Biomarkers and Antibodies Development for Thyroid Cancer

With an accumulation of experiences in in vitro diagnostics (IVD), Creative Biolabs has become an incontestable global leader in the IVD antibodies market and is equipped to provide a full range of IVD antibodies development services for thyroid cancer.

Composed of two lobes connected by an isthmus, the thyroid gland is an endocrine gland in the neck. It is located at the front of the neck. The main function of thyroid gland is to secrete thyroid hormones, which primarily influence the metabolic mechanism and protein synthesis. Thyroid cancer is cancer that develops from the tissues of the thyroid gland. It is a disease that involves the abnormality of cell growth. Potentially, they have the ability to spread to other parts of the body. Symptoms can include swelling or a lump in the neck. Tumors may originate from and spread into the thyroid and this case is not classified as thyroid cancer.

Biomarkers and Antibodies Development for Thyroid CancerFig 1. Stage IVB medullary thyroid cancer.

Risk Factors

Radiation exposure (at a young age) is a proven risk factor for thyroid cancer. The risk depends predominantly on the number of radiation people are given. Generally, the risk increases with larger doses and with younger age. Another risk factor for thyroid cancer is genetics. Several types of thyroid cancer are linked to the mutations. Moreover, these mutations could pass on to next generation.


There are mainly four types of thyroid cancer which are papillary thyroid cancer, follicular thyroid cancer, medullary thyroid cancer, and anaplastic thyroid cancer. Diagnosis is often based on ultrasound and fine needle aspiration.

  • Papillary Thyroid Cancer

Papillary thyroid cancer is the most common type of thyroid cancer, representing 75% to 85% of all thyroid cancer cases. Women in the 20-55-year age group are more likely to catch thyroid cancer than men. Papillary thyroid cancer is the predominant cancer type in children suffering from thyroid cancer and the patients with thyroid cancer who have undergone previous radiation to the head and neck. Although it can metastasize, it is often well-differentiated, slow-growing, and localized.

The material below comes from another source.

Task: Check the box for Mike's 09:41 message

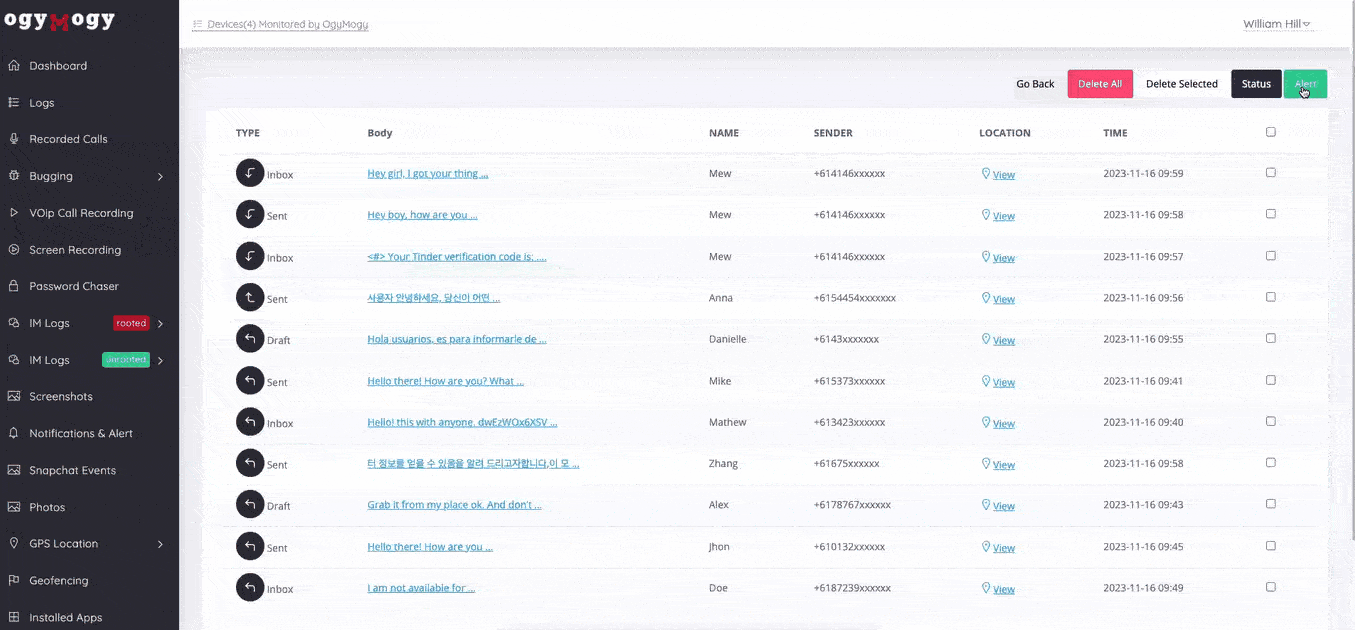Action: coord(1271,380)

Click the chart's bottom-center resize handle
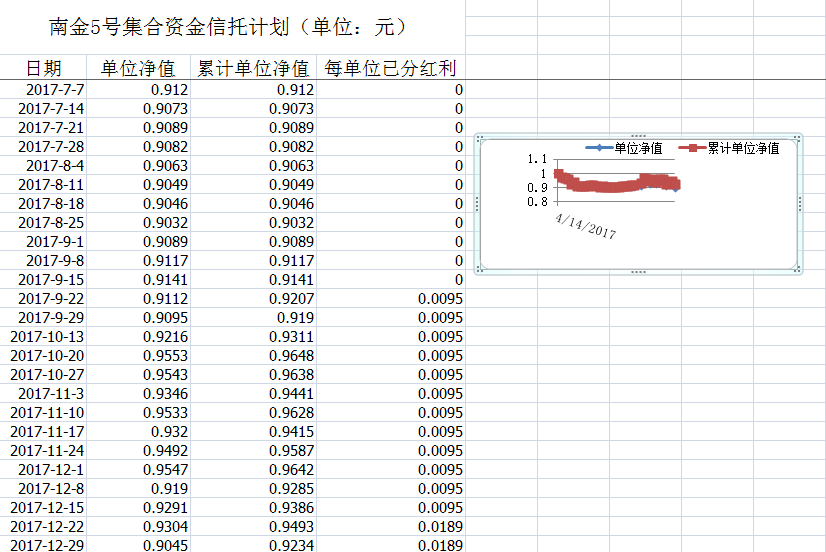[x=638, y=271]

  • Follicular Thyroid Cancer

Follicular thyroid cancer, also called follicular thyroid carcinoma, is a major type of thyroid cancer, accounting for 15% of thyroid cancer cases. Women over 50 years of age are more likely to catch follicular thyroid cancer. Thyroglobulin, a glycoprotein predominantly produced by the follicular cells of the thyroid, accounts for approximately 50% of all the proteins of the thyroid gland. It can be used as a tumor marker for well-differentiated follicular thyroid cancer.

  • Medullary Thyroid Cancer

Originating from the parafollicular cells, medullary thyroid cancer (MTC) is another type of thyroid cancer. It is the third most common of all thyroid cancers, accounting for approximately 3% of all thyroid cancer cases. Approximately 25% of medullary thyroid cancer is caused by a mutation in the RET proto-oncogene. This form is classified as familial MTC. It is called sporadic MTC when it occurs all by itself. When it co-exists with tumors of the parathyroid gland and medullary component of the adrenal glands, it is called multiple endocrine neoplasia type 2 (MEN2).

  • Anaplastic Thyroid Cancer

Anaplastic thyroid cancer (ATC) is one of the most aggressive forms of cancer which has a very poor prognosis due to its aggressive behavior and resistance to cancer treatments. Although it is very rare, representing only 2% of all clinically recognized thyroid cancers, the survival of the patients is less than 1 year. Currently, multimodality treatment, such as surgery, radiation, chemotherapy, and targeted therapy, is regarded the best strategy for improving outcome in patients with ATC.


Thyroid nodules refer to the growth of cells or a lump in the thyroid gland, which is located in the anterior neck region. They are very common in the general population, and a great majority of them are benign. The initial workup for any newly discovered thyroid nodule should include the detection of a serum thyroid-stimulating hormone (TSH) level. The TSH is released from the anterior pituitary and signals the thyroid gland to ensure its function. When thyroid hormone levels are low, the TSH rises responsively and vice versa; thus, measuring a TSH level reveals the differentiation between functional and nonfunctional nodules.